● Textauszug

Die tiefsten Abgründe im politischen System...
Der amtierende Staatspräsident Jary (Gabriel Cattand) hat die Wahl gewonnen und steht unmittelbar vor seiner zweiten Amtsperiode, die gebührend gefeiert werden soll. Eine riesige Menschenmenge hat sich vor dem Regierungspalast versammelt, um dem Wiedergewählten zuzujubeln, der jeden Moment mit seinem Tross in einer offenen Limousine der Menge immer näher kommt. Begeisterte Zuschauer stürzen auf den Wagen, wollen ihren beliebten Präsidenten feiern, doch dann fallen plötzlich Schüsse. Der Präsident ist getroffen, was eine sofortige Massenpanik auslöst. Einer der Zuschauer will einen Schützen auf dem Dach des Hochhauses entdeckt haben.
Tatsächlich wollte der Einzelgänger Karl Eric Daslow (Didier Sauvegrain) das Attentat ausführen, aber er musste feststellen, dass er betrogen wurde und nur als Strohmann fungieren sollte. Er wird auf seiner Flucht von einem unbekannten Mann hingerichtet, aber es sieht eindeutig danach aus, dass der Psychopath Daslow sich selbst nach der Ausführung des Attentats suizidiert hat, um der Festnahme zu entgehen.
So jedenfalls sieht es ein Jahr später die extra ins Leben gerufene Heiniger Kommission unter der Leitung von Frederic Heiniger (Michel Etcheverry), seines Zeichens Justizminister in diesen fiktven westlichen Staat.
Diese Untersuchungskommission bestand aus 6 Leuten, einer davon ist der Staatsanwalt Henri Volney (Ives Montand), der als einziger Zweifel an den Schlussfolgerungen des Reports anmeldet und somit laut Reglement den Fall Jary neu aufrollen muss.

● Arbeitsaufträge
a) Fasse den Textauszug in zwei Sätzen zusammen.
b) Zähle alle Namen auf, die im Textauszug in Klammern stehen.
c) Schreibe die Stelle im Textauszug zwischen „Diese Untersuchungskommission bestand“ und „neu aufrollen muss.“ Wort für Wort ab, beide Grenzen eingeschlossen.

● Bereitgestellte Daten

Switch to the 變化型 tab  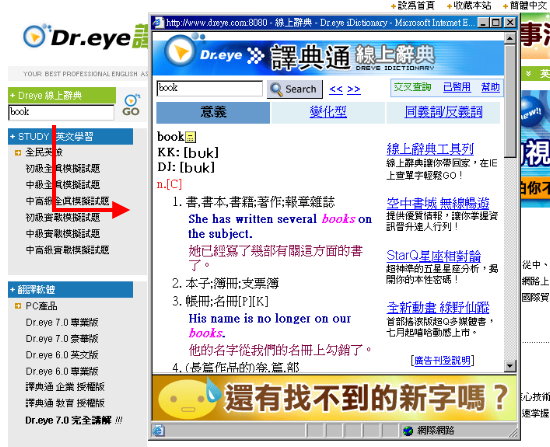pyautogui.click(x=328, y=112)
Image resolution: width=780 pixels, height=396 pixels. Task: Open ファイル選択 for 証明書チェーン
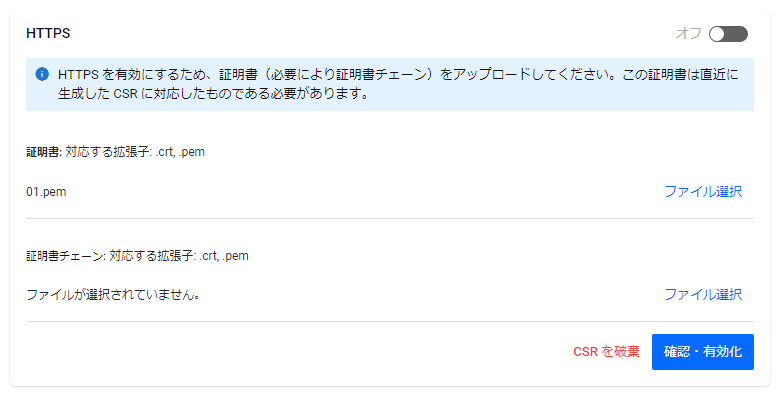703,295
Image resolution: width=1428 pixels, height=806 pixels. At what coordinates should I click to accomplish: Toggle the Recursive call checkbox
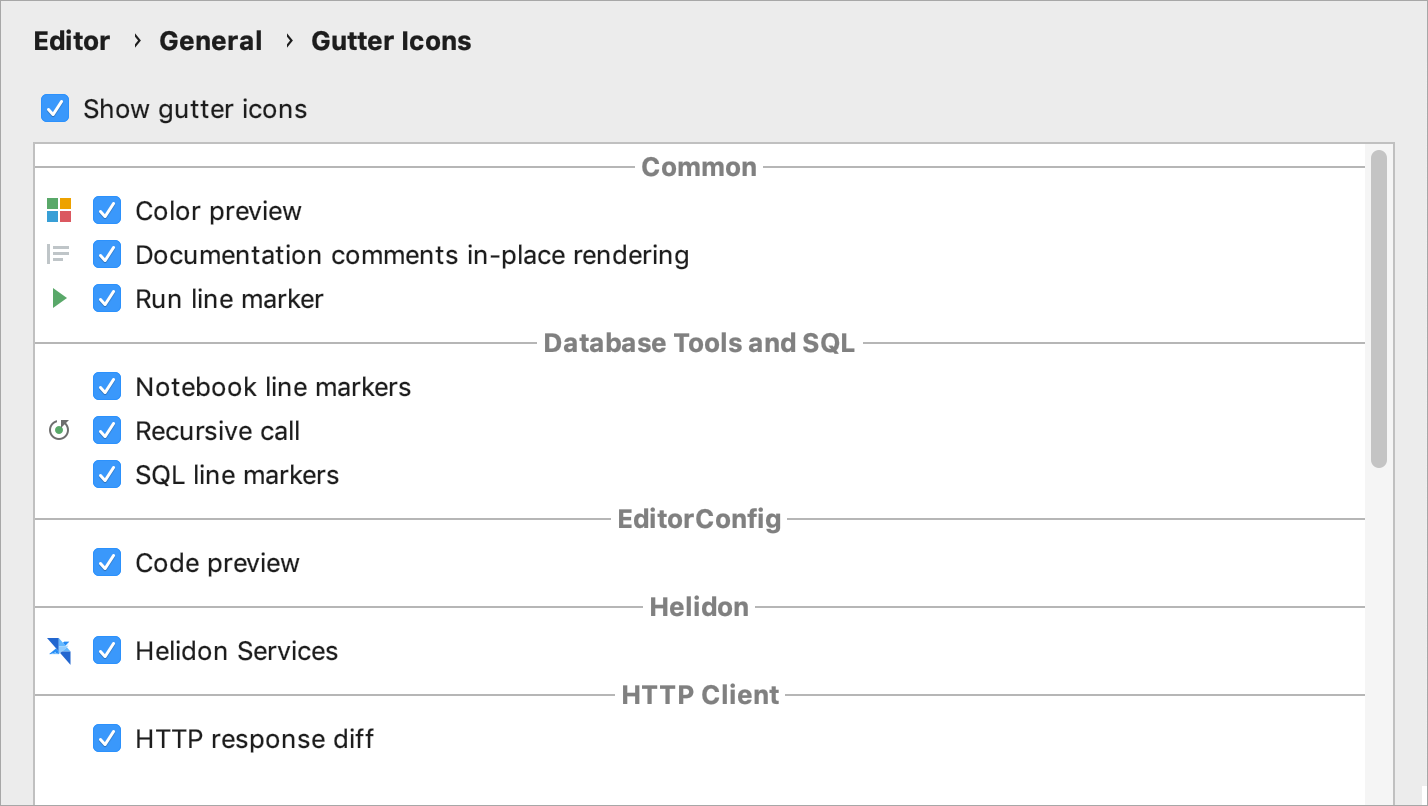click(x=107, y=430)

● Lösungen
a) Der wiedergewählte Staatspräsident Jary wird bei der Feier vor seiner zweiten Amtsperiode von Schüssen getroffen. Der als Strohmann benutzte Einzelgänger Daslow wird auf der Flucht von einem Unbekannten hingerichtet, was wie ein Suizid aussieht, und ein Jahr später sieht die Heiniger Kommission es ebenso, doch Staatsanwalt Henri Volney meldet als Einziger Zweifel an und muss den Fall Jary deshalb neu aufrollen.

b) Gabriel Cattand, Didier Sauvegrain, Michel Etcheverry, Ives Montand

c)
Diese Untersuchungskommission bestand aus 6 Leuten, einer davon ist der Staatsanwalt Henri Volney (Ives Montand), der als einziger Zweifel an den Schlussfolgerungen des Reports anmeldet und somit laut Reglement den Fall Jary neu aufrollen muss.